Sunanda K. Datta-Ray in The Telegraph:
This latest development presents India with a stark challenge. The desecration of St James Church in Bangalore, the murder of a nun and priest in Uttarakhand, rape, lynchings, vandalism, and the bomb blasts only three days before Id-ul-Fitr in Muslim-dominated towns suggest one of two explanations. Either they reflect a spreading popular mood or they are the handiwork of criminals. The state must decide and respond accordingly.

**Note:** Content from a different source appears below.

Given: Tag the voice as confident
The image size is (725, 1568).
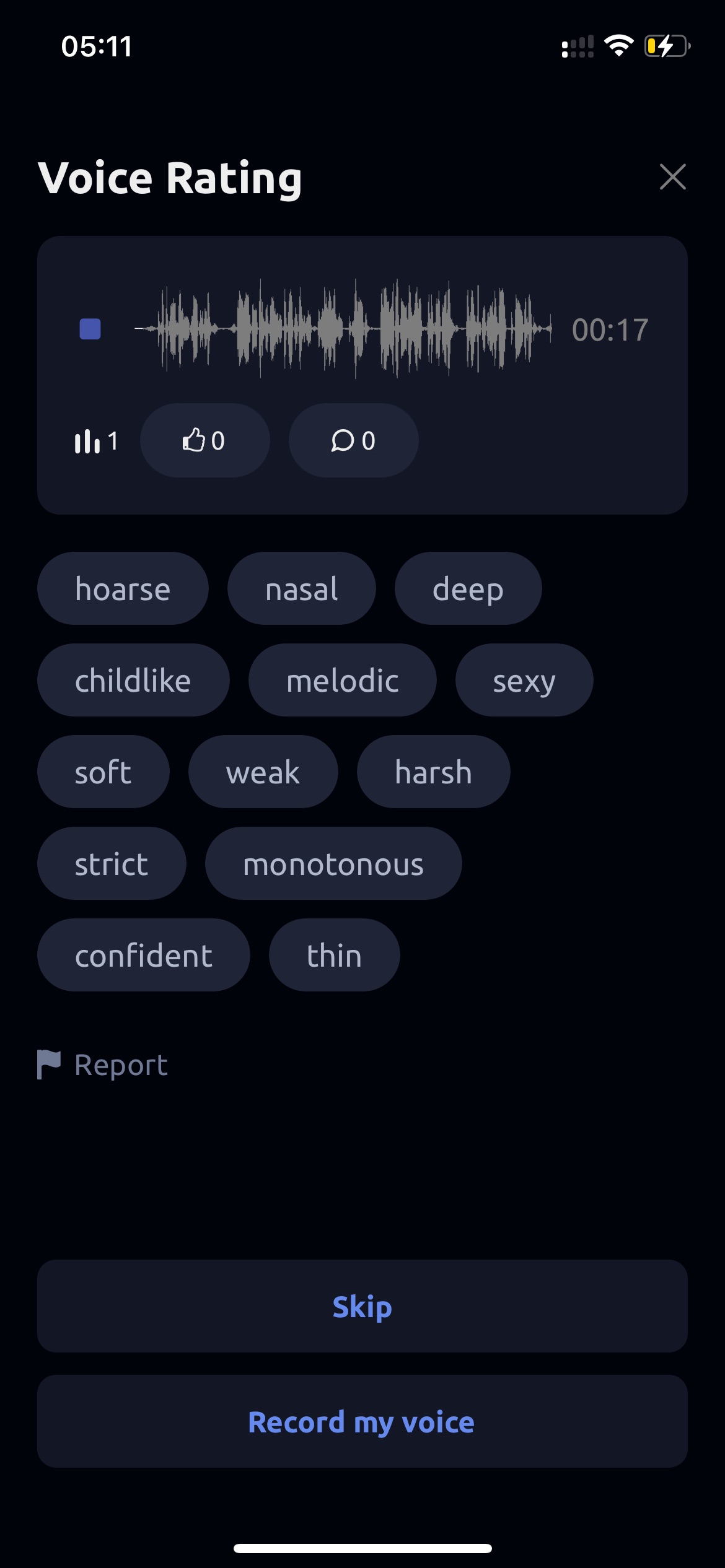Looking at the screenshot, I should pyautogui.click(x=144, y=955).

Happily, there are still pockets of tranquillity left in the country. No echo of violence in Kandhamal or Karnataka or of explosions in Mehrauli, Malegaon and Modasa disturbs the serenity of Guwahati’s Ward Memorial Church. In a further manifestation of the secularism that Jawaharlal Nehru dreamt of but Indira Gandhi institutionalized with her controversial 42nd amendment, the pastor is called Aziz-ul Haque. Yet, recalling the charges that were levelled against missionaries during Assam’s “Bangal kheda” movement long before the illegal influx from East Pakistan or Bangladesh, the American Baptist, William Ward, after whom the church was named long after his death in 1873, might have met Graham Staines’s fate if he had been living today and happened to be in the wrong place at the wrong time.